- [ACTIVITY] Your answer is the lines below, exactly, from the one that contains "[button] (32, 25)" through the one that contains "Vanaf welke leeftijd", both included.
GIVEN RECORDS Block Start
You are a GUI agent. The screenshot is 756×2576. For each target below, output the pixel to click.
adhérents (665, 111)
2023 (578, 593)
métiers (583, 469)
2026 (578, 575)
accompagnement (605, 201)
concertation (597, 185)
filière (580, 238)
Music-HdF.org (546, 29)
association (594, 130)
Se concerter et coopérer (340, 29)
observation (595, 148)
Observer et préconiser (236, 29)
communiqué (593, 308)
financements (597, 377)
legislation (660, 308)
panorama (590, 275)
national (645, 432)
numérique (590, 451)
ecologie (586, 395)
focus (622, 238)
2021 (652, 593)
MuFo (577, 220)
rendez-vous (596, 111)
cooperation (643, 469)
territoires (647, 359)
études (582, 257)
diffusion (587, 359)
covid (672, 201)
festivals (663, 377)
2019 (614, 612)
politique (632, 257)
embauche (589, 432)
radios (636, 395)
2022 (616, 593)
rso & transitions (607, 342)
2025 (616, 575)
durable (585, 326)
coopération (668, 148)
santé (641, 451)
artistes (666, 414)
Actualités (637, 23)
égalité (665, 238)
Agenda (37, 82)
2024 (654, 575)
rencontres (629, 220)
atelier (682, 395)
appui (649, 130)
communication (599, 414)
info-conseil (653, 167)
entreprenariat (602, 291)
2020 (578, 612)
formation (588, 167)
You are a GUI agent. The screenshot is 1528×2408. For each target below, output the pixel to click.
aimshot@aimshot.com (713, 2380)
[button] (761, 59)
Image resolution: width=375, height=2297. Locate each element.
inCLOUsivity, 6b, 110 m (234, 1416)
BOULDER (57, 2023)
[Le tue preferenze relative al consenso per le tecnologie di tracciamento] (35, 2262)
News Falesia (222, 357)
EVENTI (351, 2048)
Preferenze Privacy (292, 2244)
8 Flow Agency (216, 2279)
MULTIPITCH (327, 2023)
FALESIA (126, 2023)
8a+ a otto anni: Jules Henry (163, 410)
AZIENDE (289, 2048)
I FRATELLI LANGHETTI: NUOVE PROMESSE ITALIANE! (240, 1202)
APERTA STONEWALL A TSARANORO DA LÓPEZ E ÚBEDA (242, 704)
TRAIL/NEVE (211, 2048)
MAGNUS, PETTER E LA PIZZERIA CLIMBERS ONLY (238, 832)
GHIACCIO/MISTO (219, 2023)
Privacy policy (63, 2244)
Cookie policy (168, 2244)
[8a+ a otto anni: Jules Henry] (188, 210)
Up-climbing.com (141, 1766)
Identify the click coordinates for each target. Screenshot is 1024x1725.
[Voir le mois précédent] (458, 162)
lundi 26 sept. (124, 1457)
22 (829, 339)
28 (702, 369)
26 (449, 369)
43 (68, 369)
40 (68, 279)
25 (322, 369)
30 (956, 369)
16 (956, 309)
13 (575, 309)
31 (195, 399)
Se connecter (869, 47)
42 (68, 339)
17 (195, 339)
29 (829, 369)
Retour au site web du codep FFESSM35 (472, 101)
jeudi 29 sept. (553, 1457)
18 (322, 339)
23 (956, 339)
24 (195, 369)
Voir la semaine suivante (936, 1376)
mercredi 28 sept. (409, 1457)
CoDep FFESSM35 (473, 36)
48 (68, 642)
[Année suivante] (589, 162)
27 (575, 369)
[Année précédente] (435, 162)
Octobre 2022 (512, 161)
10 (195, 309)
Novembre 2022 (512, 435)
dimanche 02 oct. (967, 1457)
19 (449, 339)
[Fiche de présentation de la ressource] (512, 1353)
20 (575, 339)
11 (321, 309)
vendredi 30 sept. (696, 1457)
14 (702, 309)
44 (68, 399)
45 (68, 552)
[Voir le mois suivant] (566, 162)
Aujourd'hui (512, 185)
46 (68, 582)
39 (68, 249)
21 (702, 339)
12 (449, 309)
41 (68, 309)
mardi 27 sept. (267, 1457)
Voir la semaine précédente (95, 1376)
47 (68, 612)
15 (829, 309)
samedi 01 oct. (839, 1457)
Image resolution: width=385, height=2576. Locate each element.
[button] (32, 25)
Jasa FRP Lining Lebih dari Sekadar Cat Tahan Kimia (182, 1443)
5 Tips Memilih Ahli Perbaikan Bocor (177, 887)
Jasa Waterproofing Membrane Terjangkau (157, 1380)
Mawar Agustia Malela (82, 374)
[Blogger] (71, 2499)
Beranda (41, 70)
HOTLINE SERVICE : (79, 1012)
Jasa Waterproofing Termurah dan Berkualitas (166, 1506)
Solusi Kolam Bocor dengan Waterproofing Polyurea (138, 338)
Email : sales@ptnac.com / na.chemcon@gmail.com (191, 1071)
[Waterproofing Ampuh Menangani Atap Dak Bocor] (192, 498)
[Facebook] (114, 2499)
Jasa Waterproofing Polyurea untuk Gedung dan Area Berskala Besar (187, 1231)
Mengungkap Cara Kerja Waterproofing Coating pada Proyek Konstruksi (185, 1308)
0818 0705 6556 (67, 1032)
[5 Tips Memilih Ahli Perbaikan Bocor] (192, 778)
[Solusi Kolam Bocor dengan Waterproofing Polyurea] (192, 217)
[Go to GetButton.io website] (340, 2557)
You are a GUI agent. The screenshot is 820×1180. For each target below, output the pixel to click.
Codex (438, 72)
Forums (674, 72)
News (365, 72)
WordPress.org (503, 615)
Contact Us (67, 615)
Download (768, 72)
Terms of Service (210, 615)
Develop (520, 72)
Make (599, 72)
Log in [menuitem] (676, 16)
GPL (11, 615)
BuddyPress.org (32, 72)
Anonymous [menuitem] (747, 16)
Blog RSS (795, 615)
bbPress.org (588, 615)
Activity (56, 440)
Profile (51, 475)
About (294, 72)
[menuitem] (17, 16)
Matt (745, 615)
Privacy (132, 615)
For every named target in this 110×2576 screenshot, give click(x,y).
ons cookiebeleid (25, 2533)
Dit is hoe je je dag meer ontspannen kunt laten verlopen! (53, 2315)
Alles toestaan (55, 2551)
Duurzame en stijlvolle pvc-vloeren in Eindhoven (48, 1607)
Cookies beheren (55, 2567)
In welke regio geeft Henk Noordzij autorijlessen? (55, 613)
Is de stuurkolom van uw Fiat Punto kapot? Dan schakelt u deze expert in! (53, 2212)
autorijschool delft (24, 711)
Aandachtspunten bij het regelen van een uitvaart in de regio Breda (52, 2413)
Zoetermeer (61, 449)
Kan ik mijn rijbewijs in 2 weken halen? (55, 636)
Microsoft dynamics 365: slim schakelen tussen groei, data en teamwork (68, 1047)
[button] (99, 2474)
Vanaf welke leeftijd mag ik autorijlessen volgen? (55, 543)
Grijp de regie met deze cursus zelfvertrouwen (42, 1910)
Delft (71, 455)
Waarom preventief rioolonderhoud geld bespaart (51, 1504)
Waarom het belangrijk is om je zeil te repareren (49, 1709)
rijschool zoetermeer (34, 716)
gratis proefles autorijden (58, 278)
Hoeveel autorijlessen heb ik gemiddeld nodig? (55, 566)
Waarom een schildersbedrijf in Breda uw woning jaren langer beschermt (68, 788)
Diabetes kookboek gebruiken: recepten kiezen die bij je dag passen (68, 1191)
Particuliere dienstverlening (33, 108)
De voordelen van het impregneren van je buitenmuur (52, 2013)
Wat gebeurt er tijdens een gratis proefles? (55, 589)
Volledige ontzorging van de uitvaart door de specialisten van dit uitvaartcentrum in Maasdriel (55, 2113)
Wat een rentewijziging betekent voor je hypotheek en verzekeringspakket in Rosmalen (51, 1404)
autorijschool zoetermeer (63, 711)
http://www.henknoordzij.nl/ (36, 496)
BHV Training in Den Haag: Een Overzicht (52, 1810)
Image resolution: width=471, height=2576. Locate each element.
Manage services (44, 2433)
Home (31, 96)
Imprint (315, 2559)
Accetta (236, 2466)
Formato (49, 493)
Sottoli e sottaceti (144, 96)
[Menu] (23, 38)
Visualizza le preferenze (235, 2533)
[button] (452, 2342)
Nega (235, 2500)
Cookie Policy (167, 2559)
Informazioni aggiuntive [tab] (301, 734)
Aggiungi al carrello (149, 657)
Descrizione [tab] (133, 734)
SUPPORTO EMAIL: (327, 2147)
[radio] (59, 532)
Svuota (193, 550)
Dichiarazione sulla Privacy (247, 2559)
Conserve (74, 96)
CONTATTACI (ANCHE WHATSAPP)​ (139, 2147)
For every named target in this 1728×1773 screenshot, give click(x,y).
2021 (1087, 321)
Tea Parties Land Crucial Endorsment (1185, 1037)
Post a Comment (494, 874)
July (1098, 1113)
GIVEN RECORDS Block End
- [RESPONSE]
[button] (32, 25)
Jasa FRP Lining Lebih dari Sekadar Cat Tahan Kimia (182, 1443)
5 Tips Memilih Ahli Perbaikan Bocor (177, 887)
Jasa Waterproofing Membrane Terjangkau (157, 1380)
Mawar Agustia Malela (82, 374)
[Blogger] (71, 2499)
Beranda (41, 70)
HOTLINE SERVICE : (79, 1012)
Jasa Waterproofing Termurah dan Berkualitas (166, 1506)
Solusi Kolam Bocor dengan Waterproofing Polyurea (138, 338)
Email : sales@ptnac.com / na.chemcon@gmail.com (191, 1071)
[Waterproofing Ampuh Menangani Atap Dak Bocor] (192, 498)
[Facebook] (114, 2499)
Jasa Waterproofing Polyurea untuk Gedung dan Area Berskala Besar (187, 1231)
Mengungkap Cara Kerja Waterproofing Coating pada Proyek Konstruksi (185, 1308)
0818 0705 6556 (67, 1032)
[5 Tips Memilih Ahli Perbaikan Bocor] (192, 778)
[Solusi Kolam Bocor dengan Waterproofing Polyurea] (192, 217)
[Go to GetButton.io website] (340, 2557)
You are a GUI agent. The screenshot is 820×1180. For each target below, output the pixel to click.
Codex (438, 72)
Forums (674, 72)
News (365, 72)
WordPress.org (503, 615)
Contact Us (67, 615)
Download (768, 72)
Terms of Service (210, 615)
Develop (520, 72)
Make (599, 72)
Log in [menuitem] (676, 16)
GPL (11, 615)
BuddyPress.org (32, 72)
Anonymous [menuitem] (747, 16)
Blog RSS (795, 615)
bbPress.org (588, 615)
Activity (56, 440)
Profile (51, 475)
About (294, 72)
[menuitem] (17, 16)
Matt (745, 615)
Privacy (132, 615)
For every named target in this 110×2576 screenshot, give click(x,y).
ons cookiebeleid (25, 2533)
Dit is hoe je je dag meer ontspannen kunt laten verlopen! (53, 2315)
Alles toestaan (55, 2551)
Duurzame en stijlvolle pvc-vloeren in Eindhoven (48, 1607)
Cookies beheren (55, 2567)
In welke regio geeft Henk Noordzij autorijlessen? (55, 613)
Is de stuurkolom van uw Fiat Punto kapot? Dan schakelt u deze expert in! (53, 2212)
autorijschool delft (24, 711)
Aandachtspunten bij het regelen van een uitvaart in de regio Breda (52, 2413)
Zoetermeer (61, 449)
Kan ik mijn rijbewijs in 2 weken halen? (55, 636)
Microsoft dynamics 365: slim schakelen tussen groei, data en teamwork (68, 1047)
[button] (99, 2474)
Vanaf welke leeftijd mag ik autorijlessen volgen? (55, 543)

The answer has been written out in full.